== Input ==
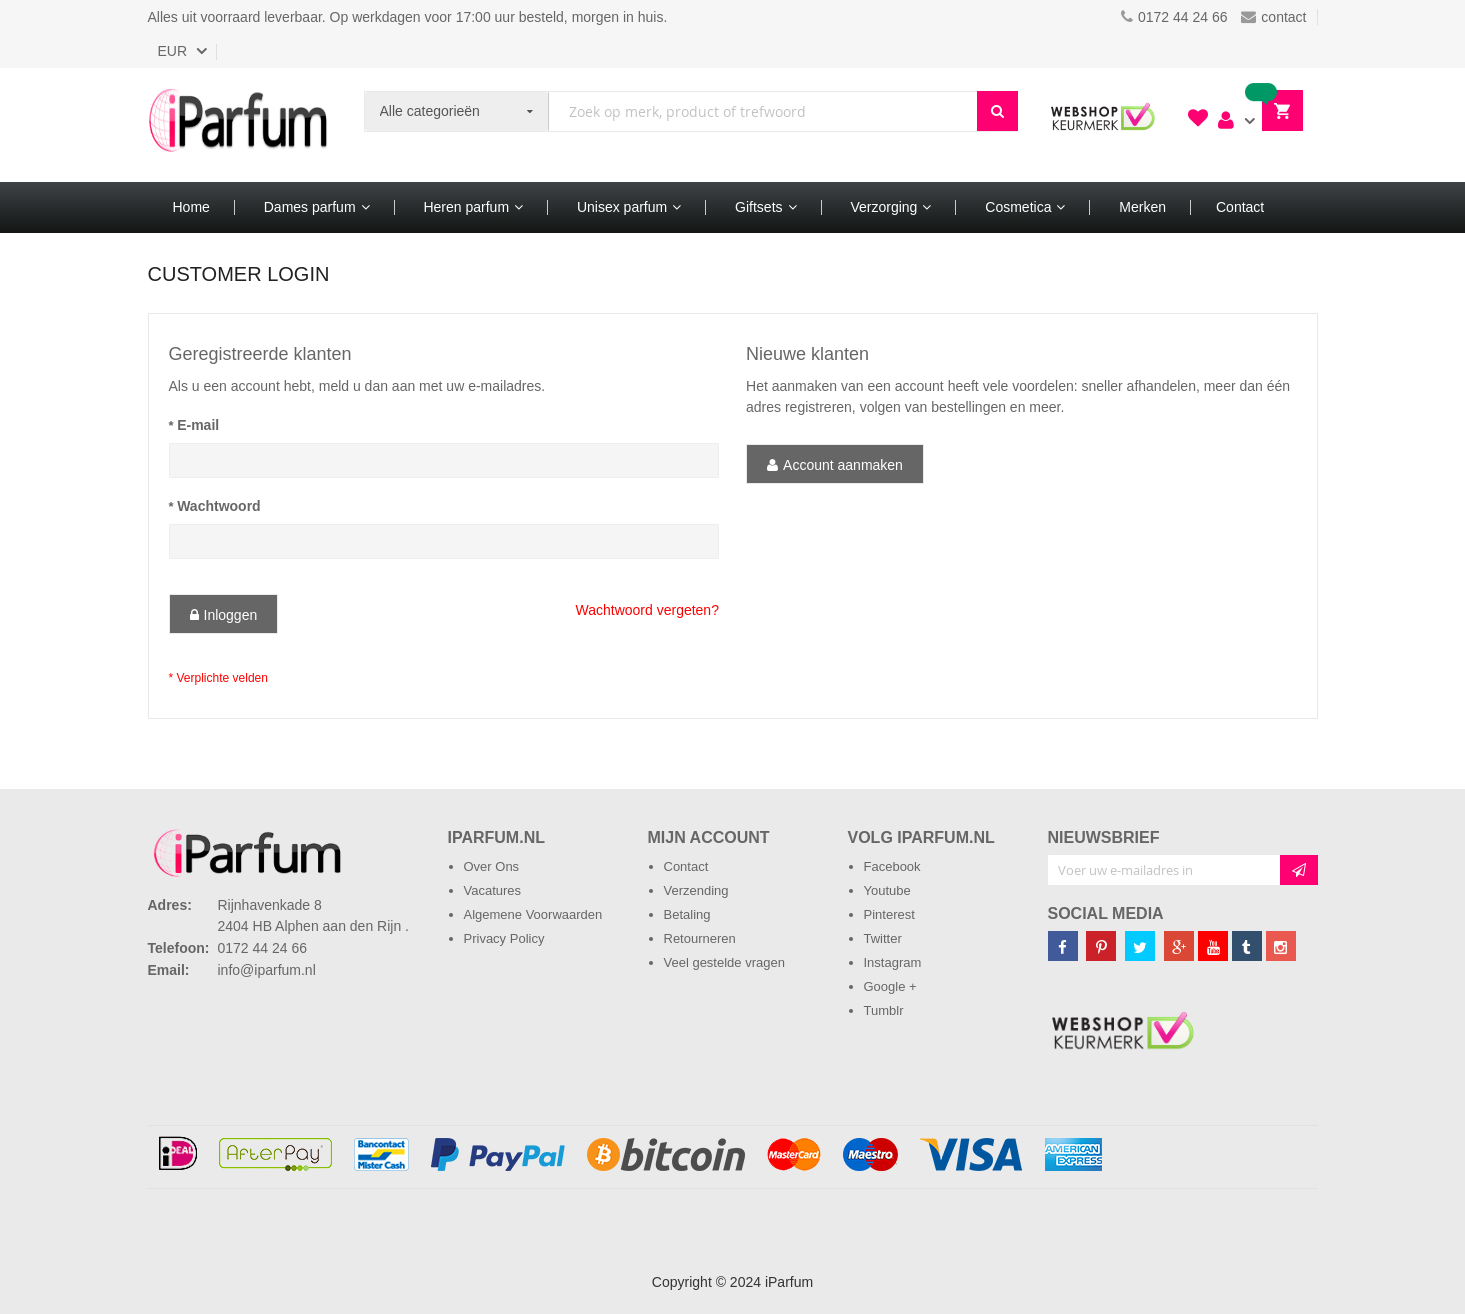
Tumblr (884, 1010)
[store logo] (238, 125)
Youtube (887, 890)
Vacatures (493, 890)
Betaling (687, 914)
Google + (890, 986)
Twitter (883, 938)
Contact (686, 866)
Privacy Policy (504, 938)
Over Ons (492, 866)
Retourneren (700, 938)
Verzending (696, 890)
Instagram (893, 962)
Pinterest (889, 914)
===
Your instructions:
Output every line of the listing above verbatim, coordinates included, and omit the picture.

Exercise result:
Tumblr (884, 1010)
[store logo] (238, 125)
Youtube (887, 890)
Vacatures (493, 890)
Betaling (687, 914)
Google + (890, 986)
Twitter (883, 938)
Contact (686, 866)
Privacy Policy (504, 938)
Over Ons (492, 866)
Retourneren (700, 938)
Verzending (696, 890)
Instagram (893, 962)
Pinterest (889, 914)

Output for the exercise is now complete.